__What you should do__. Please output as a JSON list of strings the lines of the listing from the line containing "Disable the 位置情報 location switch" through the end of the listing, both included, one string per line and blank lines omitted. Leave the pictures out of the answer.

--- --- ---

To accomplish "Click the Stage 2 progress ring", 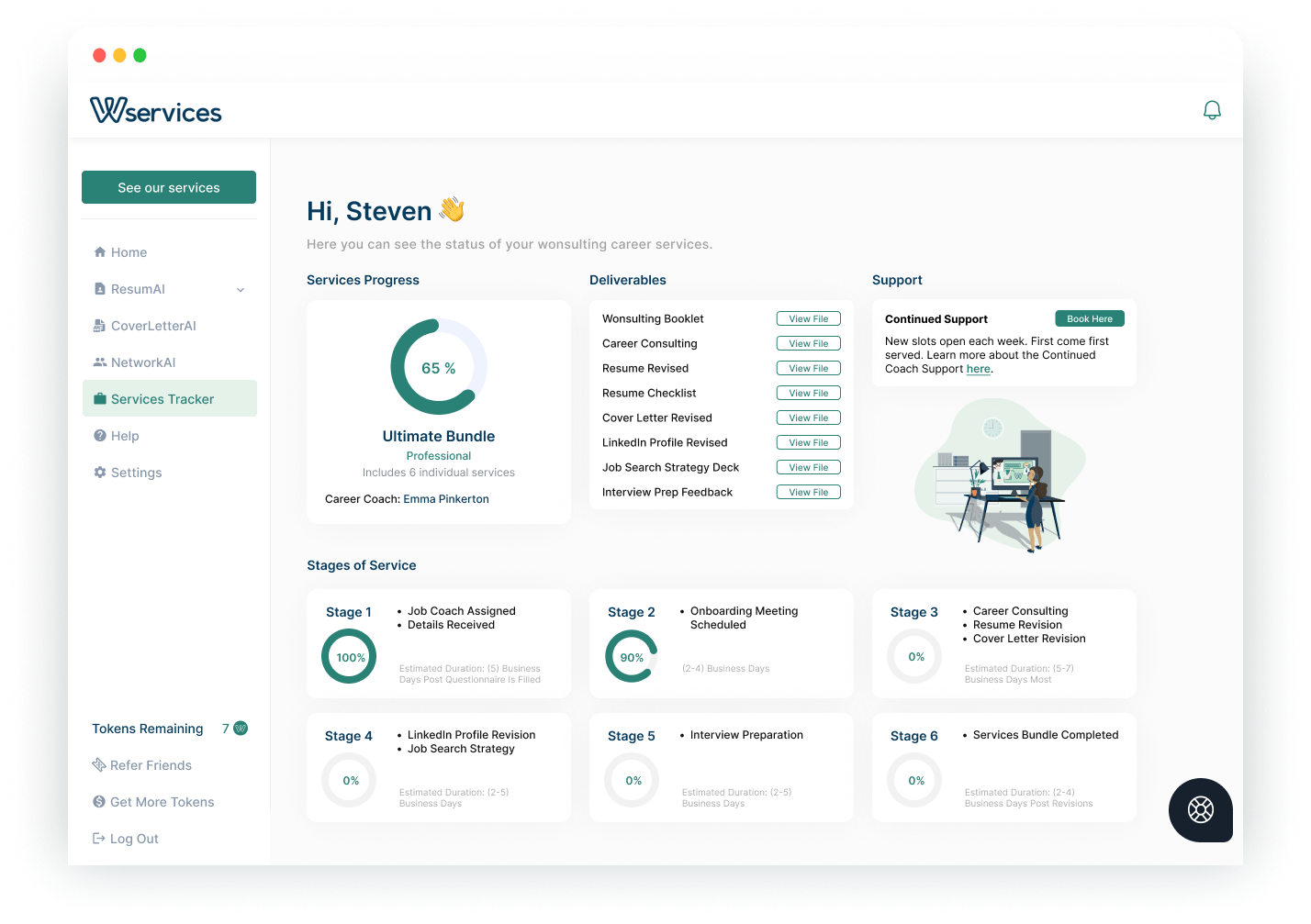I will click(631, 656).
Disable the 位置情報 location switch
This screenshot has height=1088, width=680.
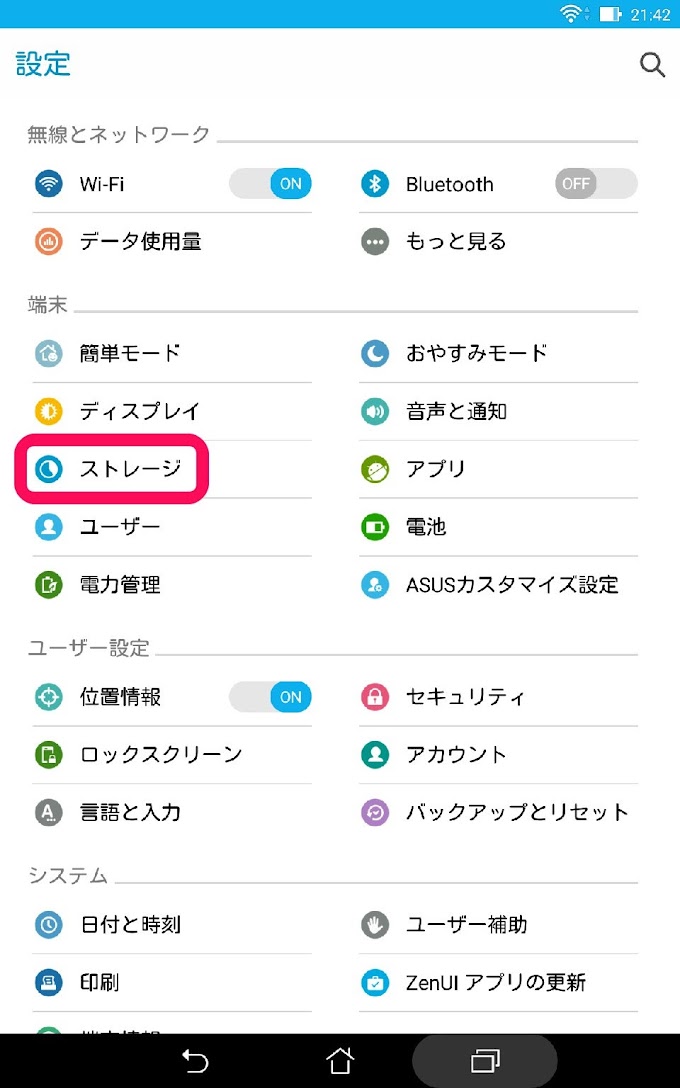point(271,697)
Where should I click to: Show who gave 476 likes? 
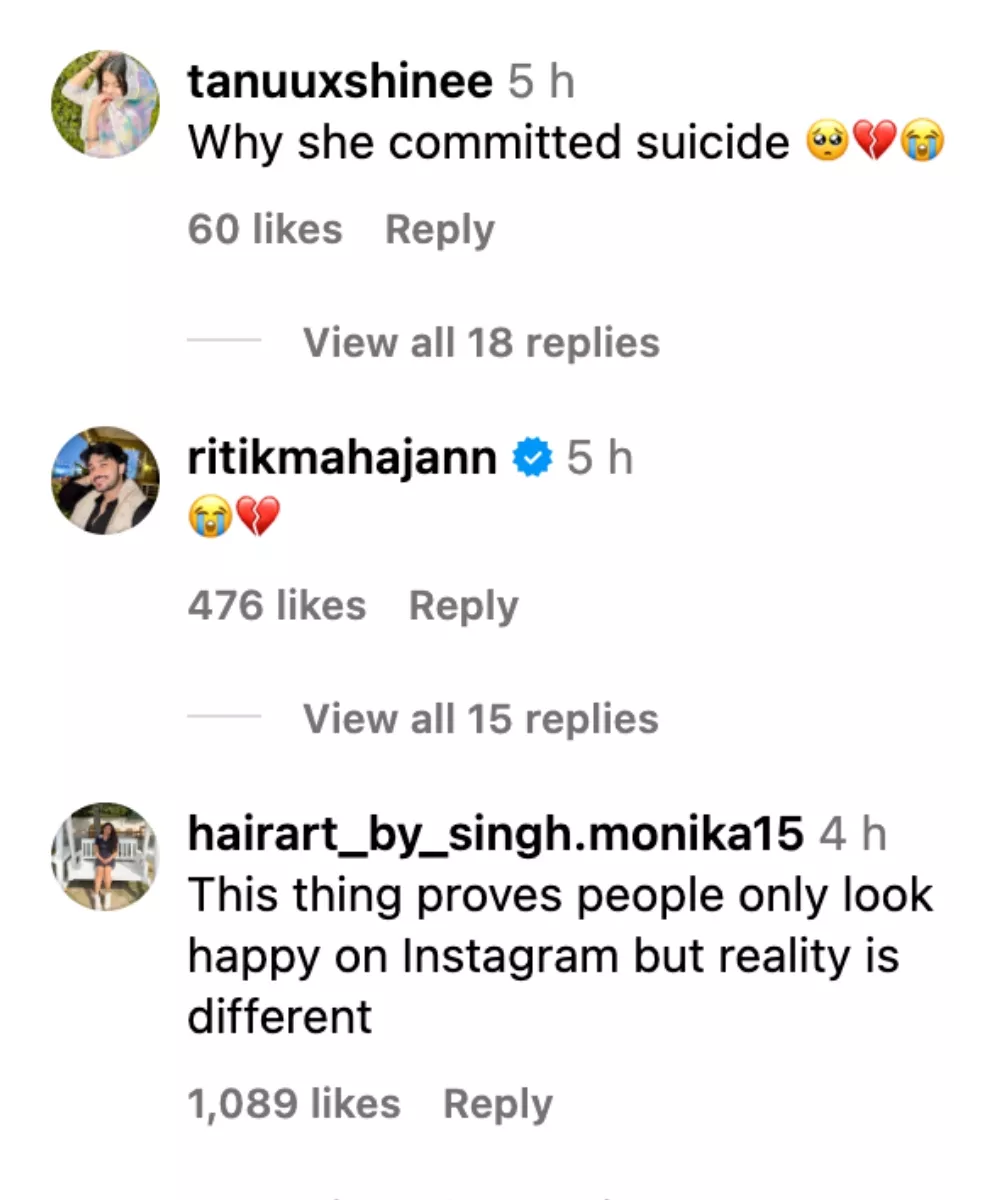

--- --- ---

__Result of the task__.
[
  "Disable the 位置情報 location switch",
  "This screenshot has height=1088, width=680.",
  "point(271,697)",
  "Where should I click to: Show who gave 476 likes? "
]